Rheology of bubble-bearing magma suspensions under unsteady flow conditions

The eruptive style of a volcanic system and the energy of the eruption depend on a complex interplay among several internal and external factors, as temperature, pressure, volatile composition and content, and geometry of the volcanic system, all of which concur to affect the rheology of the magma and thus the eruptive strength of a volcano.

The comprehension of the rheological behavior of the mixtures of melt, crystals, and bubbles is necessary to understand the migration of magma within the volcanic system and the modality of eruptions. To date, crystal-bearing magmas and their behavior have been the focus of the majority of investigations by the scientific community.

The paucity of studies on bubble-bearing magmas may have been partly due to the greater challenges posed by the experimental procedure, mostly related to the outgassing of the gas phase during the experiments. So, while the influence of crystals in magma rheology has been parameterized in detail, a comprehensive model for the rheology of the bubble-bearing magmas has yet to be formulated.

The aim of this work is to understand the complex dependence of the viscosity on the bubble content and strain rate, by performing suites of in situ degassing experiments on rhyolitic magma at an experimental temperature of 850 °C, followed by uniaxial deformational experiments (constant strain rates of 5 x 10^-5, 10^-4 and 10^-3 s^-1) through a vertical uniaxial press at experimental temperatures varying between 720 and 800 °C. Experimental parameters are selected to investigate the rheology under unsteady flow conditions (i.e., prior to equilibrium deformation of bubbles). Such conditions may be very common during explosive volcanic eruptions, where bubbles are not able to relax in the fast-ascending magmas.
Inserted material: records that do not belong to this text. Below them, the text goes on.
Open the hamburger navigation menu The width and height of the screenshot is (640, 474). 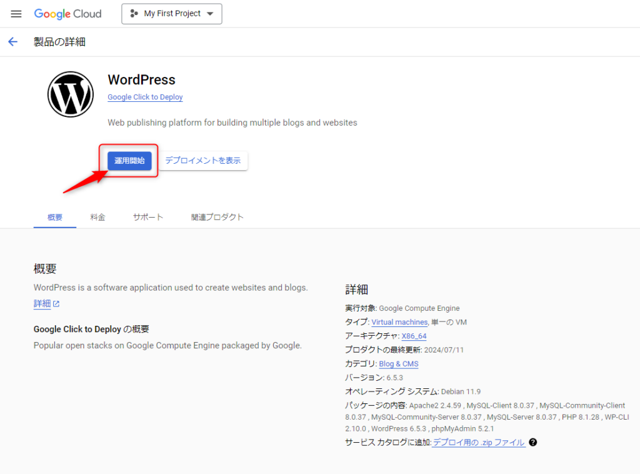(x=16, y=14)
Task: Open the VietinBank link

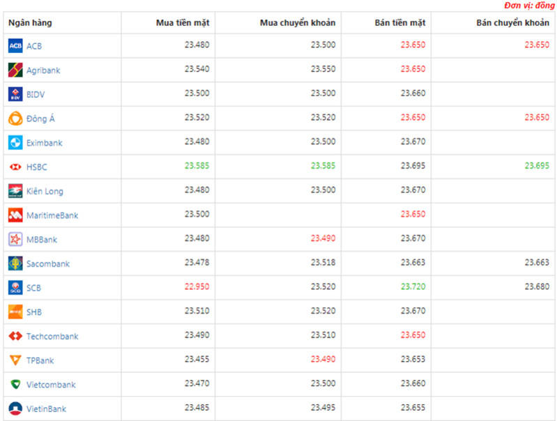Action: (46, 409)
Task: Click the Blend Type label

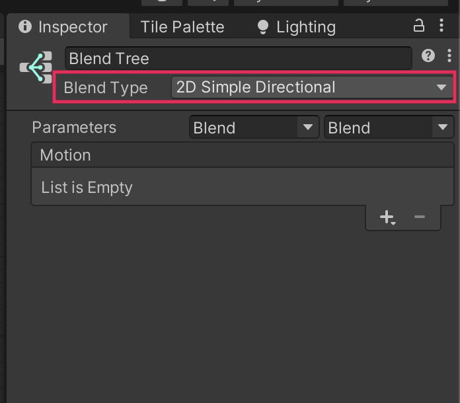Action: 106,88
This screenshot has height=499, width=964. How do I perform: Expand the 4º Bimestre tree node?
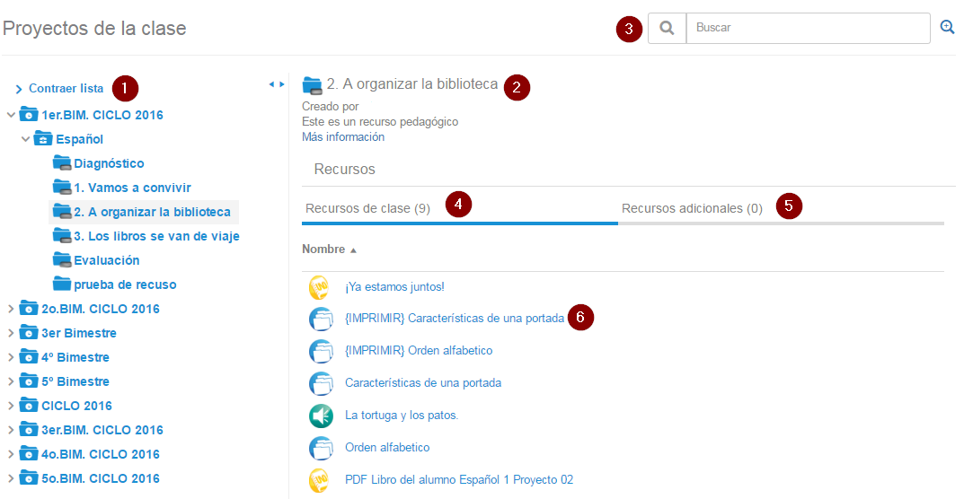pos(11,357)
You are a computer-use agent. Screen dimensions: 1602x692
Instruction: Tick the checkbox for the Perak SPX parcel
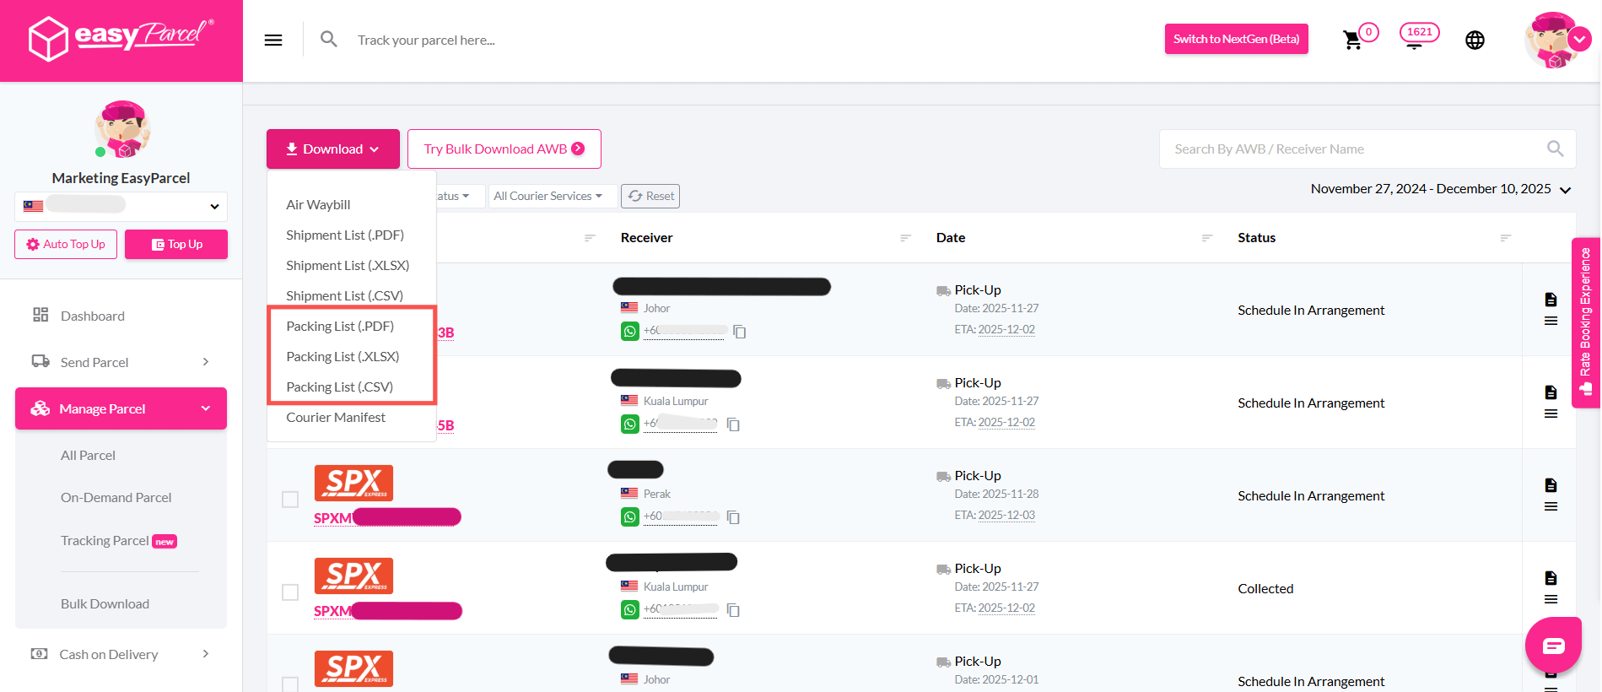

For constant strain rates, results show trends of apparent viscosity as a function of bubble content, consisting of an initial increase of viscosity for low amounts of bubbles (0-20%), followed, above the 20% threshold porosity, by a general viscosity decrease. At fixed porosity, a strain rate dependence of viscosity is also observed, with viscosity decreasing as the strain rate increases. Overall, the sample's apparent viscosity appears to be non-linearly controlled by both ambient conditions (Temperature T_def and Strain rate ) and sample texture (Porosity and Vesicle Number Density VND), whose interplay concurs to define the degree of flow unsteadiness. We, therefore, discuss the weight of each parameter in determining the apparent viscosity of the magmatic mixture.